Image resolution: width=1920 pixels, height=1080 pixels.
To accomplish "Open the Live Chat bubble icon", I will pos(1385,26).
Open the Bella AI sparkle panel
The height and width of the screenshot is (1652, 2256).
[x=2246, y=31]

***

### TASK INSTRUCTIONS:
Repeat this material verbatim.

### EXPECTED ANSWER:
Image resolution: width=1920 pixels, height=1080 pixels.
To accomplish "Open the Live Chat bubble icon", I will pos(1385,26).
Open the Bella AI sparkle panel
The height and width of the screenshot is (1652, 2256).
[x=2246, y=31]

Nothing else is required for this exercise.